In the case of intra mode, the intra prediction unit 120 may perform spatial prediction using pixel values of already encoded blocks surrounding the current block to calculate a prediction block.

In the case of inter mode, the motion prediction unit 111 can obtain a motion vector by finding an area that best matches the input block in the reference image stored in the reference picture buffer 190 during the motion prediction process. The motion compensation unit 112 may calculate a prediction block by performing motion compensation using a motion vector.

The subtractor 125 may calculate a residual block by the difference between the input block and the calculated prediction block. The transform unit 130 may perform transform on the residual block and output a transform coefficient. Here, the transformation coefficient may mean a coefficient value calculated by performing transformation on the residual block and/or the residual signal. Hereinafter, in this specification, a quantized transform coefficient level calculated by applying quantization to the transform coefficient may also be referred to as a transform coefficient.

The quantization unit 140 may quantize the input transform coefficient according to the quantization parameter and output a quantized transform coefficient level.

The entropy encoding unit 150 may perform entropy encoding based on values calculated by the quantization unit 140 or encoding parameter values calculated during the encoding process, and output a bit stream.

When entropy coding is applied, a small number of bits are allocated to symbols with a high probability of occurrence and a large number of bits are allocated to symbols with a low probability of occurrence to represent symbols, so that the bits for the symbols to be encoded are expressed. The size of the column may be reduced. Therefore, the compression performance of video encoding can be improved through entropy coding. The entropy encoding unit 150 may use encoding methods such as exponential gollomb, context-adaptive variable length coding (CAVLC), and context-adaptive binary arithmetic coding (CABAC) for entropy encoding.

Since the video encoding device according to the embodiment of FIG. 1 performs inter predictive coding, that is, inter-screen predictive coding, the currently encoded video needs to be decoded and stored to be used as a reference video. Therefore, the quantized coefficient is inversely quantized in the inverse quantization unit 160 and inversely transformed in the inverse transformation unit 170. The inverse-quantized and inverse-transformed coefficients are added to the prediction block through the adder 175, and a reconstructed block is calculated.

The restored block passes through the filter unit 180, and the filter unit 180 applies at least one of a deblocking filter, Sample Adaptive Offset (SAO), and Adaptive Loop Filter (ALF) to the restored block or restored picture. can do. The restored block that has passed through the filter unit 180 may be stored in the reference picture buffer 190.

Figure 2 is a block diagram showing the configuration of a video decoding device according to another embodiment of the present invention.

Referring to FIG. 2, the image decoding device 200 includes an entropy decoding unit 210, an inverse quantization unit 220, an inverse transform unit 230, an intra prediction unit 240, a motion compensation unit 250, and an adder ( 255), a filter unit 260, and a reference picture buffer 270.

The image decoding device 200 may receive a bitstream output from an encoder, perform decoding in intra mode or inter mode, and output a reconstructed image, that is, a reconstructed image. In the case of intra mode, the switch may be converted to intra, and in the case of inter mode, the switch may be converted to inter. The image decoding device 200 obtains a reconstructed residual block from the input bitstream, calculates a prediction block, and then adds the reconstructed residual block and the prediction block to produce a reconstructed block, that is, a restored block. .

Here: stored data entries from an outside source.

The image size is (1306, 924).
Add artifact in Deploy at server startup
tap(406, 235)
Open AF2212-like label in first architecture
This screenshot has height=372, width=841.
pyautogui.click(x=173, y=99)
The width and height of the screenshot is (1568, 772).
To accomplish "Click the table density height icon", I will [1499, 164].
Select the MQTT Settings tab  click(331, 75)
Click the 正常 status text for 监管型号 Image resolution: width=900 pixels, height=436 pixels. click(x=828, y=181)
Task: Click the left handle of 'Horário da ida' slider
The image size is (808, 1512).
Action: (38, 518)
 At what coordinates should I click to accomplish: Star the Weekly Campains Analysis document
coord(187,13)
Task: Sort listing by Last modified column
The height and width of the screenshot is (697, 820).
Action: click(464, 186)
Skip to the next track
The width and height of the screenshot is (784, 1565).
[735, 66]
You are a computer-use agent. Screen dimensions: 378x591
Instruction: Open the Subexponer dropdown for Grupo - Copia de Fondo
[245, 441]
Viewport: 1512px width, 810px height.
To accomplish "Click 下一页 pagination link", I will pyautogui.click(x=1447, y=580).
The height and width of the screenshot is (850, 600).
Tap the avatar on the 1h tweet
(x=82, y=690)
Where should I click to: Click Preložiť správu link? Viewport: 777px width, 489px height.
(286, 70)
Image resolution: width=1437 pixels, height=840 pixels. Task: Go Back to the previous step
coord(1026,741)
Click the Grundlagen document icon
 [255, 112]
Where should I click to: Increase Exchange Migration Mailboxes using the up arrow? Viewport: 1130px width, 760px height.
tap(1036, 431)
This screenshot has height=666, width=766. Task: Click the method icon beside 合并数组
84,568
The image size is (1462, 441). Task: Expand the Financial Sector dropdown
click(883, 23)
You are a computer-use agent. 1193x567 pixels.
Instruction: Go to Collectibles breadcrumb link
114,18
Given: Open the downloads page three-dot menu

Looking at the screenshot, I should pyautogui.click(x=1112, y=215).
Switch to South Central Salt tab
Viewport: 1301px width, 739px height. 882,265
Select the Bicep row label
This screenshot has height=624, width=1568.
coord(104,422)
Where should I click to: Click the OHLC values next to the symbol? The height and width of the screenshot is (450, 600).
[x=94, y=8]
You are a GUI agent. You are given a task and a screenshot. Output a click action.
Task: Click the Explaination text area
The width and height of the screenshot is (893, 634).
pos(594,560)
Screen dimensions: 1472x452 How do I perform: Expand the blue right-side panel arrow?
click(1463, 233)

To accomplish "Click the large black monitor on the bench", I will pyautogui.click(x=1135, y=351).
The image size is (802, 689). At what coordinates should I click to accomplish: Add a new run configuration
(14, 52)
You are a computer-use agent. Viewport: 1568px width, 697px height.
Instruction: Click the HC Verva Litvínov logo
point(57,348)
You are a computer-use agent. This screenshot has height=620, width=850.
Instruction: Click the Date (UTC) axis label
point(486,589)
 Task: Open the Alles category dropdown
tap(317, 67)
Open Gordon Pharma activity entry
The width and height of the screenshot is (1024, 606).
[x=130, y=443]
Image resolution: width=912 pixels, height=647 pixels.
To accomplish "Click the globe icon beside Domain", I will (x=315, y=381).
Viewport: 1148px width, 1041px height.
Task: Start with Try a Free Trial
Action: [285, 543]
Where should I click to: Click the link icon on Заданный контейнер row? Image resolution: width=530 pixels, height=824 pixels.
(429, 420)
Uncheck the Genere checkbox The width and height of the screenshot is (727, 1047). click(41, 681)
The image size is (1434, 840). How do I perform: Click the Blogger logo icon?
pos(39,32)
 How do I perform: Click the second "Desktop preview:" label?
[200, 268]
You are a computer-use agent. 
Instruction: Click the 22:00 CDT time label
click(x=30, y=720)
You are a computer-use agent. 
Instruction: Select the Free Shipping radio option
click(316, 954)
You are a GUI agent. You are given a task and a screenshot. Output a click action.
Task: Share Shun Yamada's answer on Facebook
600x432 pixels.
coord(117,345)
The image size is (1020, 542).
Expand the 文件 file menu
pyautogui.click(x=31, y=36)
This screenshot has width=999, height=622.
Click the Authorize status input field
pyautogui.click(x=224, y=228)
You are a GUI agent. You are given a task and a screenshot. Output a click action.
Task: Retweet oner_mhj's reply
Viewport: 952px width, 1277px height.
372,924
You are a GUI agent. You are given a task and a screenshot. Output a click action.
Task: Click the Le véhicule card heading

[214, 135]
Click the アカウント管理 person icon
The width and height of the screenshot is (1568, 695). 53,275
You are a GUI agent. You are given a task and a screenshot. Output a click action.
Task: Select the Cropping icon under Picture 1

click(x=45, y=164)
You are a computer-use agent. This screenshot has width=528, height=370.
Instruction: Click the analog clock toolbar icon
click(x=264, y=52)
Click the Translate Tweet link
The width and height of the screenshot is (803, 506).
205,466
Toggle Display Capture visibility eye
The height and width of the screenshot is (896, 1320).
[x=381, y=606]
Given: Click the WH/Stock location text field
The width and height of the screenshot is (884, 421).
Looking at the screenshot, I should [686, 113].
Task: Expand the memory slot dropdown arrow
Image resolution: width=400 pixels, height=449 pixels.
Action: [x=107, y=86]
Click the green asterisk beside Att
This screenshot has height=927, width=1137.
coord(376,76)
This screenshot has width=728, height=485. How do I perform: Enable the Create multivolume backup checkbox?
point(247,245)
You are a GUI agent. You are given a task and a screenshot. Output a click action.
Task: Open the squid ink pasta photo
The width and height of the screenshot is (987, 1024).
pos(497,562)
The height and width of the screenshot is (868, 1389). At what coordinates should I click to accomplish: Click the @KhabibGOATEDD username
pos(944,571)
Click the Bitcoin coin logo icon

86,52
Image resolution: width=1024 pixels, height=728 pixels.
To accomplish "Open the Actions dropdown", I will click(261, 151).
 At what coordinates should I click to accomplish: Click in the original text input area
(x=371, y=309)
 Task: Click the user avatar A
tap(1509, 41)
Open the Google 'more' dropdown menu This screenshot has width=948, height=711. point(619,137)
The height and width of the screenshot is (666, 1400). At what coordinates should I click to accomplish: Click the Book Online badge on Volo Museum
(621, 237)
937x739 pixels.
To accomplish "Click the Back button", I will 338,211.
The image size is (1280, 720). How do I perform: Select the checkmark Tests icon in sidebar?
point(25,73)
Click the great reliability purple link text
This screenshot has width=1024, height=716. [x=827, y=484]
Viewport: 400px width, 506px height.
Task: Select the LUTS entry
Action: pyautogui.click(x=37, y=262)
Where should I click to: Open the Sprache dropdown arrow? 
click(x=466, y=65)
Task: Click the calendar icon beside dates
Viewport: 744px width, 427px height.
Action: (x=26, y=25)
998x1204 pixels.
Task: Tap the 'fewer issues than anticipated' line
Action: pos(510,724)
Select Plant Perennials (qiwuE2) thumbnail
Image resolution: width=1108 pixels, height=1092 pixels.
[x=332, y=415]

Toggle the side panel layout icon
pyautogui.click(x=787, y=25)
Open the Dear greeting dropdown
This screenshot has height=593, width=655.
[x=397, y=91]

The entropy decoding unit 210 may entropy decode the input bitstream according to a probability distribution and calculate symbols including symbols in the form of quantized coefficients. The entropy decoding method is similar to the entropy encoding method described above.

When the entropy decoding method is applied, a small number of bits are allocated to symbols with a high probability of occurrence and a large number of bits are allocated to symbols with a low probability of occurrence to represent the symbols, thereby reducing the size of the bit string for each symbol. can be reduced. Therefore, the compression performance of video decoding can be improved through the entropy decoding method.

The quantized coefficients are inversely quantized in the inverse quantization unit 220 and inversely transformed in the inverse transformation unit 230. As a result of the inverse quantization/inverse transformation of the quantized coefficients, a restored residual block can be calculated.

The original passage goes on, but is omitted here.